(Records provided)
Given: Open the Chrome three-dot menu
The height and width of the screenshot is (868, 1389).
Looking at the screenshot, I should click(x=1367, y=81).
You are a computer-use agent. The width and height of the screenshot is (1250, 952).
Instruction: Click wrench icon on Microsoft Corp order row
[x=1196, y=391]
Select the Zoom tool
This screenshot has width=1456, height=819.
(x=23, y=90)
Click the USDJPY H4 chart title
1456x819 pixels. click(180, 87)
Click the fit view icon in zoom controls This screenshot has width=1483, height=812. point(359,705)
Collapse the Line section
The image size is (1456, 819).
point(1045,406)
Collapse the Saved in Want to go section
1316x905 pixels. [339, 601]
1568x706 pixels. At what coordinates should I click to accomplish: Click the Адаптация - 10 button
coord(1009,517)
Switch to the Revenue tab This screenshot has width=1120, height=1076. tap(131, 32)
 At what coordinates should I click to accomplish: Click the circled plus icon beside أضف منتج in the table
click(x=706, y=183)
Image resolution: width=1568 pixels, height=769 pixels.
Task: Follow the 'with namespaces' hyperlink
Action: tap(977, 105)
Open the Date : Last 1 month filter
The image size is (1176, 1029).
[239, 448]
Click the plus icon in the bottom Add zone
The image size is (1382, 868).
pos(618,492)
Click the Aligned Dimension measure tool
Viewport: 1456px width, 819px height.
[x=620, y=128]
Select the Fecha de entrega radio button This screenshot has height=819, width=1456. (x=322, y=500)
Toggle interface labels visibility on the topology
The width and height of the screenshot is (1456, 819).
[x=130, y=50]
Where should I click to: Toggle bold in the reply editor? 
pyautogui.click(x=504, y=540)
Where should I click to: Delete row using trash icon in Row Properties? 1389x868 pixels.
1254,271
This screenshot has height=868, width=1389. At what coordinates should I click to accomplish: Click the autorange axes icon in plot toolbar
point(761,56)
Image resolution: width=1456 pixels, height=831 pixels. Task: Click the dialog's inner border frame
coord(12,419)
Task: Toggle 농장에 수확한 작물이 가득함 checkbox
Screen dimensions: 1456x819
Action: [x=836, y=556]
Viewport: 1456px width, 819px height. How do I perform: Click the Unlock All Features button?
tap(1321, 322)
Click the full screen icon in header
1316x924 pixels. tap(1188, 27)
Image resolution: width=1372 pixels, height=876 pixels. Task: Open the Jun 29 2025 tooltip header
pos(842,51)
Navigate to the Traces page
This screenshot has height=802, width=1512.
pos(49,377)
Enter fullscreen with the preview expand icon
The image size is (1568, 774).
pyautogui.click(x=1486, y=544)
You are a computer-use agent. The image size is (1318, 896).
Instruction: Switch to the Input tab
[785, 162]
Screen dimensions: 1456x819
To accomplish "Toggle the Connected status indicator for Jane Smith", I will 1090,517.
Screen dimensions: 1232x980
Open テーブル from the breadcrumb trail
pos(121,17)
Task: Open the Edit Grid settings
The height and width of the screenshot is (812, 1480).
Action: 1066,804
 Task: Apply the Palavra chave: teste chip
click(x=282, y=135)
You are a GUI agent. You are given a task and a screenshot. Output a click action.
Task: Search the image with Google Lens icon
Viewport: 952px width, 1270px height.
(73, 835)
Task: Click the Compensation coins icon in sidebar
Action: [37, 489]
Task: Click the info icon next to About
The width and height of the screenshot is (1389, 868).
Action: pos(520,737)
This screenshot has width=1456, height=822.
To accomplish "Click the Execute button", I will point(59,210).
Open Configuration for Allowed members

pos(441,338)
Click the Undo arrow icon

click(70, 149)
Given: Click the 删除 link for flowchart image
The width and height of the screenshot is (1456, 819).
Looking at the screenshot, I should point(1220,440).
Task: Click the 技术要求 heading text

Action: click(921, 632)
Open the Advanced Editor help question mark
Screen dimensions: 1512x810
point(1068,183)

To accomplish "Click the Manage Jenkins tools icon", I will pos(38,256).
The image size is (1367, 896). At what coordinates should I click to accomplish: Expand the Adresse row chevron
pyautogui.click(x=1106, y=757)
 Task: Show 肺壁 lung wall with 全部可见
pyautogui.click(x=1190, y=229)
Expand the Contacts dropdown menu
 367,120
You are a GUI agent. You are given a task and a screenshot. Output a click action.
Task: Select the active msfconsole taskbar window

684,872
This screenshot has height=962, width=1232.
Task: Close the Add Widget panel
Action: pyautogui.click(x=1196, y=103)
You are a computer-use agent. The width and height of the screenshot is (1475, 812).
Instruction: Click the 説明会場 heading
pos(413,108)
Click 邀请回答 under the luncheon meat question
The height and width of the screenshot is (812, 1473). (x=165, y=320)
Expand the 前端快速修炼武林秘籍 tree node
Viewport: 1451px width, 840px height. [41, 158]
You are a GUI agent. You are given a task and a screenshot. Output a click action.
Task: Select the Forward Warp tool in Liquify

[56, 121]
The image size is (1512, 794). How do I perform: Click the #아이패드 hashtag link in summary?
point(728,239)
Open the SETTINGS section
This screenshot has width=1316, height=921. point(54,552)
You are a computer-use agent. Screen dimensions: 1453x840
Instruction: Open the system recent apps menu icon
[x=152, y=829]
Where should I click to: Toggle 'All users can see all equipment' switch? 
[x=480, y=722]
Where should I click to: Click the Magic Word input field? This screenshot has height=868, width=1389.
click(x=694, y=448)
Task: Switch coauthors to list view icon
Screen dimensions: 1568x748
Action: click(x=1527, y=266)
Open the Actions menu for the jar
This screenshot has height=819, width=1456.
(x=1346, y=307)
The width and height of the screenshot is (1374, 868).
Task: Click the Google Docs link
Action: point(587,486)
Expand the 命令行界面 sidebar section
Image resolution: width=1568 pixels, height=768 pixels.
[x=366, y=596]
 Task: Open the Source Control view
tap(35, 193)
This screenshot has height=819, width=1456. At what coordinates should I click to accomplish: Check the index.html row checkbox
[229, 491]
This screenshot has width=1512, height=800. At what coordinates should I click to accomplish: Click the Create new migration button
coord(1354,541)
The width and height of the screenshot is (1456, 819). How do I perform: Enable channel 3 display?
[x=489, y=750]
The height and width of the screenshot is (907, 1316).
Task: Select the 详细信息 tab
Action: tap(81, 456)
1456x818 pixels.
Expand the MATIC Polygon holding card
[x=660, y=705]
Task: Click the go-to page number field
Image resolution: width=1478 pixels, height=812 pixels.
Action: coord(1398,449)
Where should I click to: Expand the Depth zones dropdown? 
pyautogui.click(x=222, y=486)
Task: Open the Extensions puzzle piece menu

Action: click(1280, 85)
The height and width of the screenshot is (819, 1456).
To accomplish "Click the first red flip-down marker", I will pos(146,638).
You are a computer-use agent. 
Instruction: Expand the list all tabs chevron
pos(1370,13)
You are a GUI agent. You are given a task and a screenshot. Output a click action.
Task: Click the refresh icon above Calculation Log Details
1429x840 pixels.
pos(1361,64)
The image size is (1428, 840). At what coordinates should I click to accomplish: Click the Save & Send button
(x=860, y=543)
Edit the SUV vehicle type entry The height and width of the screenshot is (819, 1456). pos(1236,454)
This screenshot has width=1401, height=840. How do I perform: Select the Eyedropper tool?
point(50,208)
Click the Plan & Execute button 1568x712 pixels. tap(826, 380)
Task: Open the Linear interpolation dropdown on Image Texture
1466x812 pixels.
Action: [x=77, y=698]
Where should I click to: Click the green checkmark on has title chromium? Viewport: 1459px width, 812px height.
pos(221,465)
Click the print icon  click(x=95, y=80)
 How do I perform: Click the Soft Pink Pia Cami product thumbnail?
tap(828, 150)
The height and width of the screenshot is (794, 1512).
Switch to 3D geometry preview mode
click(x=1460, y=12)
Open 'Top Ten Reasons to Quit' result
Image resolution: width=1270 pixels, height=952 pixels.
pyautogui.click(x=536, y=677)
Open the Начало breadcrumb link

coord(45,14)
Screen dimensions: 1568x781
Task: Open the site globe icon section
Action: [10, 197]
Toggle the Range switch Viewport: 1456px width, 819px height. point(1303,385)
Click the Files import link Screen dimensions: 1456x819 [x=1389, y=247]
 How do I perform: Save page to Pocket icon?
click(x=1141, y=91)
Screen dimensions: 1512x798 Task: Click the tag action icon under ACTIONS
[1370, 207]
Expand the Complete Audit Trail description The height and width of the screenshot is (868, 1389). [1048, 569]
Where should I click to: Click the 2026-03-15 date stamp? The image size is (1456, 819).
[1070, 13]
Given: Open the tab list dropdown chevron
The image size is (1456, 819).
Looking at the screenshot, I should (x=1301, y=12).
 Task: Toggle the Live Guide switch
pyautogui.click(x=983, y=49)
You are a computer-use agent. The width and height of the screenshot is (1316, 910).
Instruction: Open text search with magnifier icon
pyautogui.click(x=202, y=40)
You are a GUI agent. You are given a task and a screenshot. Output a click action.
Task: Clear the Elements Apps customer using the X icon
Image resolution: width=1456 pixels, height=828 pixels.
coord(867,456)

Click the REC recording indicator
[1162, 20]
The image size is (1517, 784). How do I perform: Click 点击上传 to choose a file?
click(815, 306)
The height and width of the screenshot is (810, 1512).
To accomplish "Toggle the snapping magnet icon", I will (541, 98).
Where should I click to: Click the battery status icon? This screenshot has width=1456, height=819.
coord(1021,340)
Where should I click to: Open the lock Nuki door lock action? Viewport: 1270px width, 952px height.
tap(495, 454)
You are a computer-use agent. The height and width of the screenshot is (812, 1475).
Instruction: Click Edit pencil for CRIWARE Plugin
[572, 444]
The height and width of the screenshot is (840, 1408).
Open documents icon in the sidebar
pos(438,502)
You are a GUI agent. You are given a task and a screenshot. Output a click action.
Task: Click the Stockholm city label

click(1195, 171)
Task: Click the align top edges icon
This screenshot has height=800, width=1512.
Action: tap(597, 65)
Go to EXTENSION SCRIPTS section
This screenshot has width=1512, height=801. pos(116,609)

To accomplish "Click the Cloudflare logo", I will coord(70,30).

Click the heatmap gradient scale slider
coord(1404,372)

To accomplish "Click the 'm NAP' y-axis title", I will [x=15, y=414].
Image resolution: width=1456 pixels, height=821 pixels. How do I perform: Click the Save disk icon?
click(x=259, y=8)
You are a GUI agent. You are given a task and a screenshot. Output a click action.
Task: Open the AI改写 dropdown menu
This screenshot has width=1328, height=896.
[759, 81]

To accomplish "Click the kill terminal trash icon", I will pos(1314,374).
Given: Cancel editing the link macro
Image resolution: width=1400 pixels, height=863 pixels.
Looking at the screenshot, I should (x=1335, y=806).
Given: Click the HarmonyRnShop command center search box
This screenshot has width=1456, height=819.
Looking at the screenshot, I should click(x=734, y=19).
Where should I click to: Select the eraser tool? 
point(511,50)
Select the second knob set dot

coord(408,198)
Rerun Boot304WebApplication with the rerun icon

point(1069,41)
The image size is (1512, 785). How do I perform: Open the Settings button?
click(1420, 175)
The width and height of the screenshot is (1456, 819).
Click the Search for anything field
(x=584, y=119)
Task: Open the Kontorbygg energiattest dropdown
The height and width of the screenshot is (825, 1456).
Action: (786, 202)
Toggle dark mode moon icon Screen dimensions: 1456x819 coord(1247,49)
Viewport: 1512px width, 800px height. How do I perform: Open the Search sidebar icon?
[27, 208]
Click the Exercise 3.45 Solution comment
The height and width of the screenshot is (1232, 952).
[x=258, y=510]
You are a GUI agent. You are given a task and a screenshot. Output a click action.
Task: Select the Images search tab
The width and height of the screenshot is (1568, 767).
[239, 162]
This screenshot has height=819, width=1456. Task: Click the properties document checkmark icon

(Exercise details) Whenever the word "computer" shows up in a line of the entries, list that line.

(Solved exercise)
You are a computer-use agent. The width and height of the screenshot is (1250, 952).
You are a computer-use agent. The image size is (1318, 896).
You are a computer-use agent. The width and height of the screenshot is (1475, 812).
You are a computer-use agent. Screen dimensions: 1453x840
You are a computer-use agent. 
You are a computer-use agent. The width and height of the screenshot is (1316, 910).
You are a computer-use agent. The height and width of the screenshot is (812, 1475).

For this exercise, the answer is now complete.